→ What you have to do
When the string "computer" appears in a line of the records, show the whole line.

****************

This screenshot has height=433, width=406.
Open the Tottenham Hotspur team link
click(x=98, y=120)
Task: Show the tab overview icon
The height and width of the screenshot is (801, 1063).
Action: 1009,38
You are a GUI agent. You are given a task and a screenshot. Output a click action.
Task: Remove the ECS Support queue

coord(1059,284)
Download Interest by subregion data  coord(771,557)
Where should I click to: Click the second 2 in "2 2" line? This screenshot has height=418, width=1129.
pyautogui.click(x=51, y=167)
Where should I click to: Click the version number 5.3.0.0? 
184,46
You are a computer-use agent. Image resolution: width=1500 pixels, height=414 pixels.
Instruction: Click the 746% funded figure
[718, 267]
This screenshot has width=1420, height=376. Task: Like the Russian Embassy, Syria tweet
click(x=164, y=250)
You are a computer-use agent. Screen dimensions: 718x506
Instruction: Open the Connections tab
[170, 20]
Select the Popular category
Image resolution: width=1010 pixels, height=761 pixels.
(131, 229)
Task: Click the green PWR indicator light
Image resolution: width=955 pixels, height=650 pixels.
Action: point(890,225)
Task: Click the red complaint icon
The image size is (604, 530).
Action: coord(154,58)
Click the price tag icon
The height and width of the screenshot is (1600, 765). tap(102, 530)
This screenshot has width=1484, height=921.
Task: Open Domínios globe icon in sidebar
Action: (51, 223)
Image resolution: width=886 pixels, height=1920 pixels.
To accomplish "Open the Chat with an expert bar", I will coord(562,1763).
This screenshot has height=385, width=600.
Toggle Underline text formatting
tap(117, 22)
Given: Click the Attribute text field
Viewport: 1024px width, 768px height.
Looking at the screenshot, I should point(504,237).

****************

→ Your response
You are a computer-use agent. Image resolution: width=1500 pixels, height=414 pixels.
You are a computer-use agent. Screen dimensions: 718x506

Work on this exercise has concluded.